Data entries

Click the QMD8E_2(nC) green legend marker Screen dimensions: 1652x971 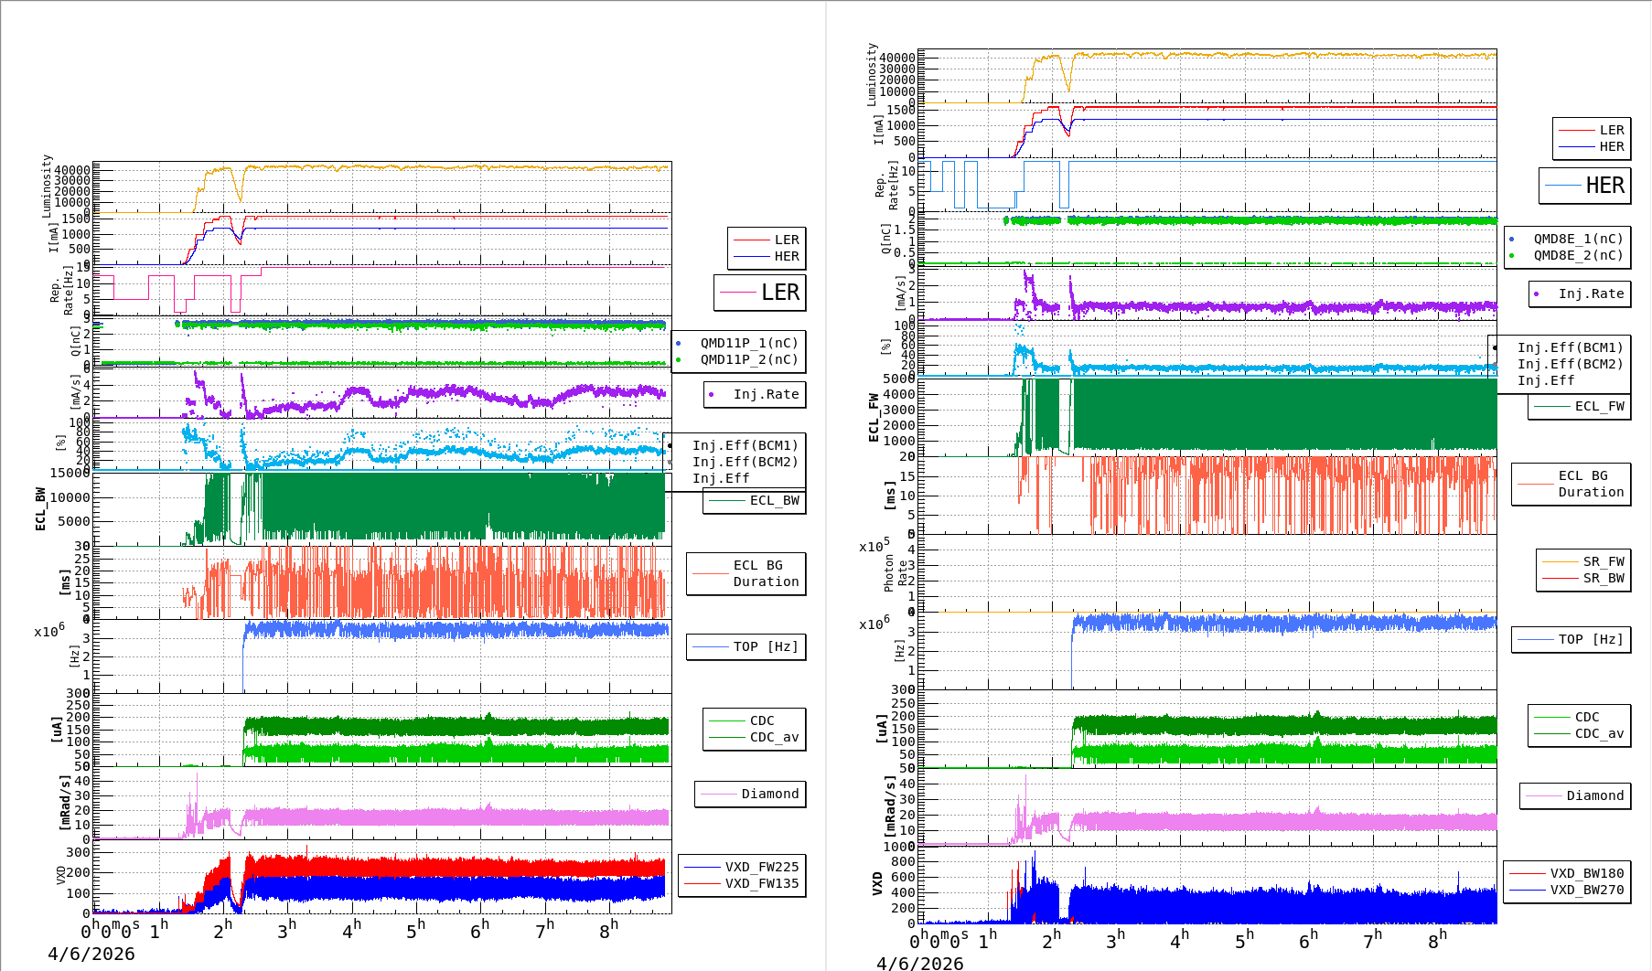1511,256

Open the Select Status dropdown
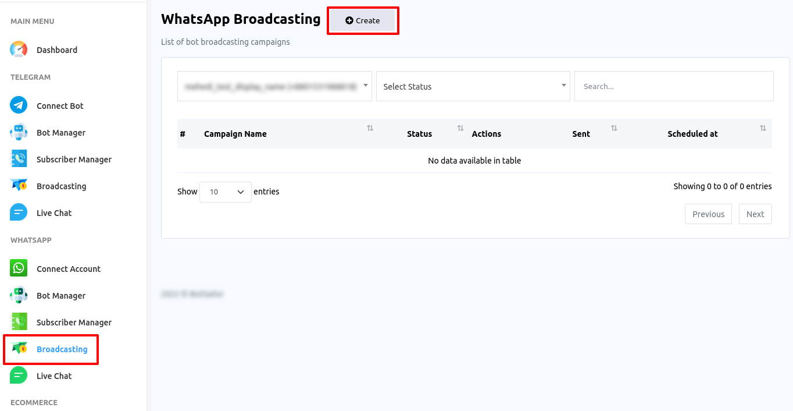pyautogui.click(x=473, y=86)
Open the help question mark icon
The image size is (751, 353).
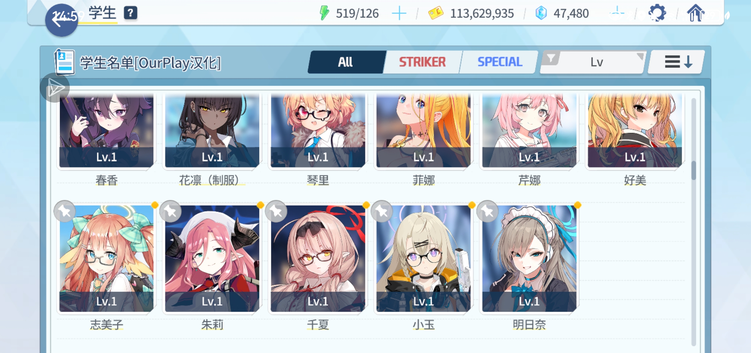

## [The task]
Exclude all pictures and reproduce verbatim the lines running from the line that contains "Open the help question mark icon" to the end of the data above, both ends included.

## [Your solution]
Open the help question mark icon
The image size is (751, 353).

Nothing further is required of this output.